The Astros offered to call him up to the majors now and guarantee him a minimum of $10 million over the next five years, including an immediate bonus of $1.5 million. That’s 40 times what he’s currently earning while toiling in the minors. The quid-pro-quo is that he foregoes arbitration and gives up the first three years of free agency, which are all at the club’s option. If the yearly options are exercised, Singleton will be paid an additional $20 million, meaning the contract could total $30 million over eight years. But free agency could net him a $100 million contract. Would you accept that deal?
Singleton answered that question in the affirmative last week setting off a debate among players, fans and media members.
For Singleton, and most 22 year olds, $10 million guaranteed is life changing money. Even after taxes, when invested wisely, that’s enough money to live comfortably for the rest of his life, with enough left over to provide for his kids and perhaps his grandkids. If Singleton suffers an injury – on or off the playing field – that prevents him from playing baseball at the top level, or if his Minor League potential doesn’t translate to Major League success, he could find himself working construction or in retail sales long before he’s in a position to cash in on free agency riches.
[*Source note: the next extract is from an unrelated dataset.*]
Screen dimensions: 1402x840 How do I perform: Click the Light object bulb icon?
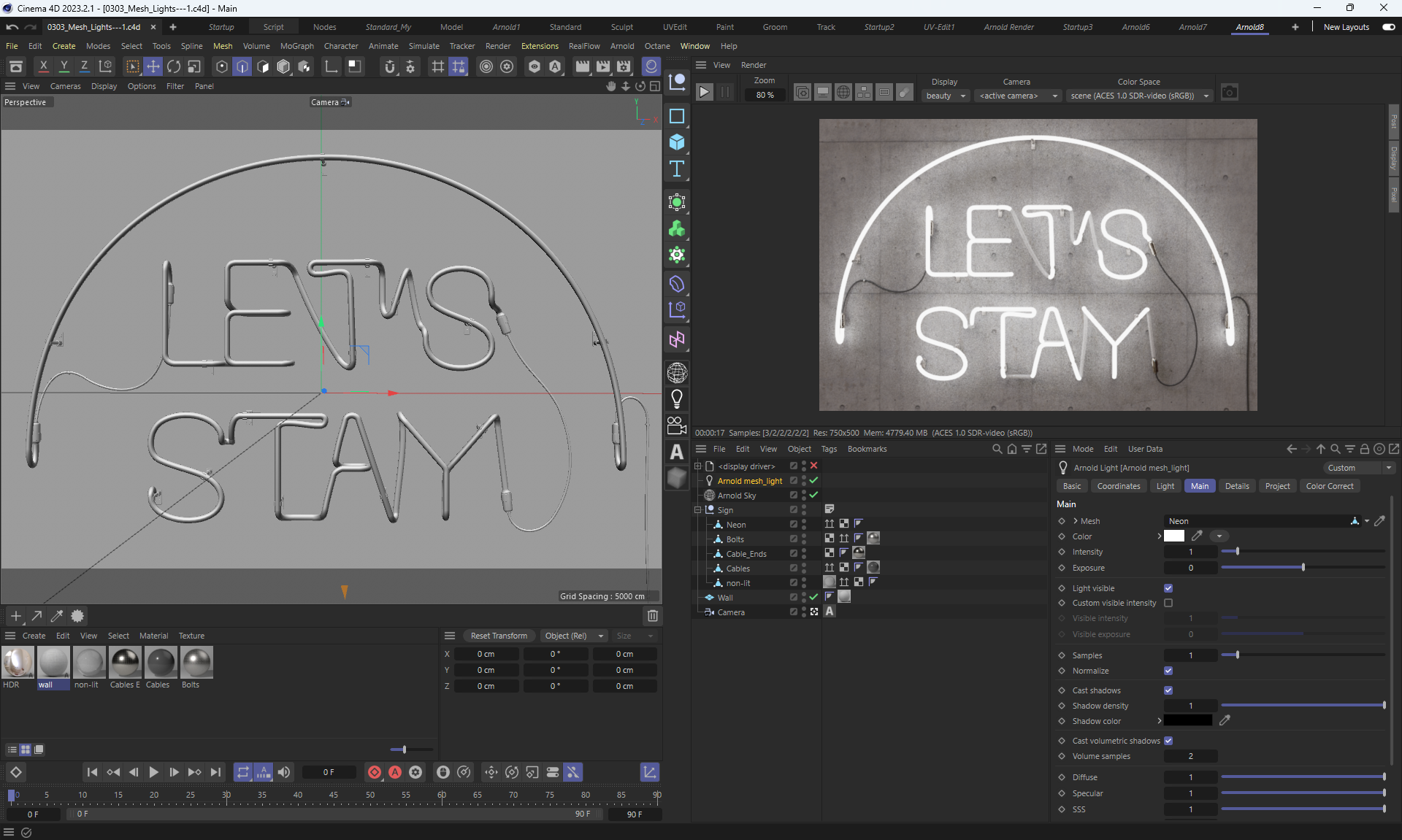(677, 399)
The Singleton deal isn’t for everyone. Another Houston prospect, outfielder George Springer, was given essentially the same offer in spring training and he turned it down. Likewise, the Pittsburgh Pirates were rebuffed when they tried to lock up their top prospect, Gregory Polanco, to a long term deal.
MLB is unique among the four Major League team sports in that it does not have a salary cap. In an effort to gain cost certainty in an era of escalating salaries, you can expect more and more teams - particularly those in small and medium size markets – to offer their young stars guaranteed money if they can buy out arbitration and free agent years. The Tampa Bay Rays pioneered the policy when they signed third baseman Evan Longoria to a long term deal shortly after he made his big league debut. But the Singleton signing was the first for a player with no Major League experience.
The deal isn’t without risk for the Astros. Singleton might turn out to be one of the hundreds of top prospects who have failed to live up to expectations. Furthermore, he has a history of drug abuse, having served a 50-game suspension at the beginning of the 2013 season for failing a Minor League drug test. Singleton once claimed to be hooked on weed and also admitted abusing alcohol after trying to kick the marijuana habit. Only time will tell if his new found riches motivate him to stay on the wagon or provide him with the financial security to revert to his old ways.
Not everyone was pleased with Singleton’s decision. Baltimore Orioles pitcher Bud Norris, espousing the union view, criticized Singleton for taking the quick money. But it’s easy for Norris to give advice. He’s making $5.3 million this year and will hit free agency after the season. Norris has already made as much money as Singleton is guaranteed and he’s on the cusp of a mega-contract.
While the money comes with a guarantee, an athletic career does not. No one should fault Singleton for securing his future.